Earlier in his career, Dr. Brilliant was an associate professor of epidemiology and international health planning at the University of Michigan. Dr. Brilliant lived in India for nearly a decade where he was a key member of the successful WHO Smallpox Eradication Programme for SE Asia as well as the WHO Polio Eradication Programme. He was the founding chairman of the National Biosurveillance Advisory Subcommittee (NBAS), which was created by presidential directive of President George W. Bush, he was a member of the World Economic Forum's Agenda Council on Catastrophic Risk, and a "First Responder" for CDC's bio-terrorism response effort. Recent awards include the TED Prize, Time magazine's 100 Most Influential People, "International Public Health Hero," and four honorary doctorates. 

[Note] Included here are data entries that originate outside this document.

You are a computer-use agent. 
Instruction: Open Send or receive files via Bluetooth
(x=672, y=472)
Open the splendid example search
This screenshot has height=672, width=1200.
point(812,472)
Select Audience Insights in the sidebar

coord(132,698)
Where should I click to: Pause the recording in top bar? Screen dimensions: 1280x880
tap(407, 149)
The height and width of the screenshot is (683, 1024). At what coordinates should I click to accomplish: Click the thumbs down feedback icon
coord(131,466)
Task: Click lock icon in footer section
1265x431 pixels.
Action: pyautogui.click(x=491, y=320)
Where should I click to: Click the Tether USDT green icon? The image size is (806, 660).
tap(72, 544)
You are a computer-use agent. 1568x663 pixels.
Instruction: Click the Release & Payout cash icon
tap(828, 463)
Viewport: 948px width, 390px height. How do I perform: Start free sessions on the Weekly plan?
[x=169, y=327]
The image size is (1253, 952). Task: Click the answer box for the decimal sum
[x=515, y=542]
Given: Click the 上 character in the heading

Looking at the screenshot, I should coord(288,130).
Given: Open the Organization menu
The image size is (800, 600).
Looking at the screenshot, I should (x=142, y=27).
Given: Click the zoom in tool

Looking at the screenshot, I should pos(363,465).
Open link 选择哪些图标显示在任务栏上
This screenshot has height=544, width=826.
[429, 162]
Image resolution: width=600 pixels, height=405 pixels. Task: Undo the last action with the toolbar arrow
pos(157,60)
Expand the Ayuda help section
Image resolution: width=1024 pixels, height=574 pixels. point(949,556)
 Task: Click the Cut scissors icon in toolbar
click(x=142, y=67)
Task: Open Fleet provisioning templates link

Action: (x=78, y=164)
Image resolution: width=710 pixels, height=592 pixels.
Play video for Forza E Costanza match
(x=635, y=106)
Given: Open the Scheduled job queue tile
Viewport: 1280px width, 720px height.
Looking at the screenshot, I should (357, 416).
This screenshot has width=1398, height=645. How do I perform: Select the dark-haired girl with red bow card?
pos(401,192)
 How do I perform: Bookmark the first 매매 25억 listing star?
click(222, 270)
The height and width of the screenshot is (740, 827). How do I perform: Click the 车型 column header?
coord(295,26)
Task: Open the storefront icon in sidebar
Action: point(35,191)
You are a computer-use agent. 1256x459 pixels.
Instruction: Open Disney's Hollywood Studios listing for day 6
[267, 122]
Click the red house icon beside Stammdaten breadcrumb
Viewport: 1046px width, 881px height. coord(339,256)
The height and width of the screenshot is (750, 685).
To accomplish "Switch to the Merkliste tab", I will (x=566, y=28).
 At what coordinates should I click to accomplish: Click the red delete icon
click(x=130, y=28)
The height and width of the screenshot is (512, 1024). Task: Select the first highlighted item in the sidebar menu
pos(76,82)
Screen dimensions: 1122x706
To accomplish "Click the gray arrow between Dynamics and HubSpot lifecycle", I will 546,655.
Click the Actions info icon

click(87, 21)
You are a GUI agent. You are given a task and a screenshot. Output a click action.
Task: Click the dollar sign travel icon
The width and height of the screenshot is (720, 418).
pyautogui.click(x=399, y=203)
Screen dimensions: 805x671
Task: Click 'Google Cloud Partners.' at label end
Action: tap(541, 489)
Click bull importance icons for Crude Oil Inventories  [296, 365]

He has lectured at Oxford, Harvard, Berkeley and many other colleges, spoken at the Royal Society, the Pentagon, NIH, the United Nations, and some of the largest companies and nonprofits all over the world. He has written for Forbes, the Wall Street Journal, the Guardian, and other magazines and peer reviewed journals and was part of the Global Business Network where he learned scenario planning. Dr. Brilliant is the author of “Sometimes Brilliant,” a memoir about working to eradicate smallpox, and a guide to managing vaccination programs entitled “The Management of Smallpox Eradication.”